Preventing Cholera Using Bacteriophages

The biological factors that govern the dissemination and transmission of toxigenic Vibrio cholerae remain ill defined. By studying hundreds of cholera patient rice-water stools from clinics in Bangladesh and Haiti we found that most cholera patients shed high titers of at least one of three distinct species of V. cholerae-specific virulent (lytic) bacteriophage. We provide evidence that these phages prey extensively on V. cholerae within the human gastrointestinal tract, thus impacting the infection, dissemination, transmission and evolution of V. cholerae. Using genetic and phenotypic analyses we have begun to reveal the biology of these phages and important details of the ongoing arms race between each phage and V. cholerae. We have shown that the LPS O1 antigen and OmpU serve as receptors for these phages. V. cholerae phage-resistant escape mutants arise from mutations in the genes required for the production of these receptors, resulting in strains that are avirulent.

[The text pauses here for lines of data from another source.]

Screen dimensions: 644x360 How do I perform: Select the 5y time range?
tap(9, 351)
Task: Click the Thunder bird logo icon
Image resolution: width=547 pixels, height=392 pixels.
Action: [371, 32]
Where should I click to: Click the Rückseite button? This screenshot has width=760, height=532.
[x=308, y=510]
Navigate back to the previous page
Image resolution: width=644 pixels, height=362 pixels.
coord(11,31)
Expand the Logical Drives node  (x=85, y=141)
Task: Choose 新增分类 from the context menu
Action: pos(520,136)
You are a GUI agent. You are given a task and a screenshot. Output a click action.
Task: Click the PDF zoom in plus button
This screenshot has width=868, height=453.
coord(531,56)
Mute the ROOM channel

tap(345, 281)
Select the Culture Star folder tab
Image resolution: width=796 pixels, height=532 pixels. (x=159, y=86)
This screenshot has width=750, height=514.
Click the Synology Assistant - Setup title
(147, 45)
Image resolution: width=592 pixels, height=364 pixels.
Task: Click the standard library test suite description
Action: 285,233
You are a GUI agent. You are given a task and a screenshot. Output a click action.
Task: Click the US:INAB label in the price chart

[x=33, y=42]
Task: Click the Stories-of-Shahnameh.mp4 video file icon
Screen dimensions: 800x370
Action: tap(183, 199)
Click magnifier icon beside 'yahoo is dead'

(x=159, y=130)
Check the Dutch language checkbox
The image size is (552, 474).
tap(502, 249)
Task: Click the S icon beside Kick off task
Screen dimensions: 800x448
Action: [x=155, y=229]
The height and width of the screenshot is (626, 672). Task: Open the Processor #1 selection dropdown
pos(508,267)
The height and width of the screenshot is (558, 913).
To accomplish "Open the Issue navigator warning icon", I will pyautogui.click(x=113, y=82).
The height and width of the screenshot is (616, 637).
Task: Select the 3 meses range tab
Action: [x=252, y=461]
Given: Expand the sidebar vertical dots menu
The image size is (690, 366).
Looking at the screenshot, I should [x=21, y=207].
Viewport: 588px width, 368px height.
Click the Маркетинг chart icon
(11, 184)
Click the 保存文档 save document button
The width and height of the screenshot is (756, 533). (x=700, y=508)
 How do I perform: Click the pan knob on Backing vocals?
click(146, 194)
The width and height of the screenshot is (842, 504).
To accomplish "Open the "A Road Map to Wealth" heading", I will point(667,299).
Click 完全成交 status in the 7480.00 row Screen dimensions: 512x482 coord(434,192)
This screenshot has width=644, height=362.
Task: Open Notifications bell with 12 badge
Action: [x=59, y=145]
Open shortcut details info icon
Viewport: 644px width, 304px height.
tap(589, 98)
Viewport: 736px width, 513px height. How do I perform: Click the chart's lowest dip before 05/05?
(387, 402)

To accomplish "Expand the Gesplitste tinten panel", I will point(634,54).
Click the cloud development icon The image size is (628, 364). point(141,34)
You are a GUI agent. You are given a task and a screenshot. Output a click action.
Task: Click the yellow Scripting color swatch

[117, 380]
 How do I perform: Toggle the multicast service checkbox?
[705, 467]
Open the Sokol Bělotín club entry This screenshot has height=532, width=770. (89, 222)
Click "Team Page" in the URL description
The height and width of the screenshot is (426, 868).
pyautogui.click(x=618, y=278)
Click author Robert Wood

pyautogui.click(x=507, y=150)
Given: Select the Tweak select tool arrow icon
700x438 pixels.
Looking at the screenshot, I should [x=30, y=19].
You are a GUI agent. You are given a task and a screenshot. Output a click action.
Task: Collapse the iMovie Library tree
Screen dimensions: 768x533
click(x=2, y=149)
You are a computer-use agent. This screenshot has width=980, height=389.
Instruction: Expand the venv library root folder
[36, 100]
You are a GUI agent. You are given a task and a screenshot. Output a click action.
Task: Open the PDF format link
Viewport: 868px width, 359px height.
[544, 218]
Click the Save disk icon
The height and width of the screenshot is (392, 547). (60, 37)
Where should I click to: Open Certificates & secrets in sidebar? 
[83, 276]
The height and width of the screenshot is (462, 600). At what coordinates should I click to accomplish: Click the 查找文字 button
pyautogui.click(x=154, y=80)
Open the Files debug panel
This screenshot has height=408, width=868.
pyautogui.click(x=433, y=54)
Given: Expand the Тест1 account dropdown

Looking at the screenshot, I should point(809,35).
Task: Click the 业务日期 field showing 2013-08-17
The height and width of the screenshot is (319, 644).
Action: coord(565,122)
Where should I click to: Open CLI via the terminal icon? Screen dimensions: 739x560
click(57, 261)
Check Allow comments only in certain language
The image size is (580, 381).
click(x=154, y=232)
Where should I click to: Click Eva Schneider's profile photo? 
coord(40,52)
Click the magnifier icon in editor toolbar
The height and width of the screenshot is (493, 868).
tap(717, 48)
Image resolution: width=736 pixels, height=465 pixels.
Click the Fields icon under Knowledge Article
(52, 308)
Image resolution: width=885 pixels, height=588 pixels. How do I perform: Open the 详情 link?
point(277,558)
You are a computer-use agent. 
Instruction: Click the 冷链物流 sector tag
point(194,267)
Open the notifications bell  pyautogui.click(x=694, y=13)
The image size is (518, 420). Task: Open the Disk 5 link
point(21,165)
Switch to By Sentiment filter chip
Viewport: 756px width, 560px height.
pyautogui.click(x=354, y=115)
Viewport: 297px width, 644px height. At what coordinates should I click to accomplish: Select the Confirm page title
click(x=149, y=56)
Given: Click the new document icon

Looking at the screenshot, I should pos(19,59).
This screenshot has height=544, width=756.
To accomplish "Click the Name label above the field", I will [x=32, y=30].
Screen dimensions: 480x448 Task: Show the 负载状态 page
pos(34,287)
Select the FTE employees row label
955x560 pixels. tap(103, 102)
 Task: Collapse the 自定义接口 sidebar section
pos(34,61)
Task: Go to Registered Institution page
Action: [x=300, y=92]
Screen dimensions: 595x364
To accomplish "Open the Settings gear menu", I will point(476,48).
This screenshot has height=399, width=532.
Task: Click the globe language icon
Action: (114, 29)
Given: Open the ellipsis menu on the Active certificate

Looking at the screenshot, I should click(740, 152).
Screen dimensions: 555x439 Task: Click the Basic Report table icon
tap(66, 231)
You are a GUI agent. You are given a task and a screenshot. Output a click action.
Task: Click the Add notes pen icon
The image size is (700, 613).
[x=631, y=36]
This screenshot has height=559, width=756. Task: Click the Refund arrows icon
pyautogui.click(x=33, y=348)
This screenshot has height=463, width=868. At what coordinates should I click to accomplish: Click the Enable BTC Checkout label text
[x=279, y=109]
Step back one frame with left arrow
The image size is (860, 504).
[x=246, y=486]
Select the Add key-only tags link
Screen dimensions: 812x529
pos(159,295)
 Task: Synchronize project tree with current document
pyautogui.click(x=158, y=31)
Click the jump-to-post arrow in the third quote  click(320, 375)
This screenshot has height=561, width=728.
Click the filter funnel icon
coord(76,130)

By combining these phages we have developed a cocktail that, when administered to animals up to 24 hours prior to challenge, can prevent cholera. The combination of phages appears to prevent the appearance of mutants that can escape predation by all three phages. Ongoing studies seek to determine the frequency (or lower bound) at which escape mutants to the phage cocktail arise, as well as the impact, if any, of the phage cocktail on the gut microbiota in healthy animals.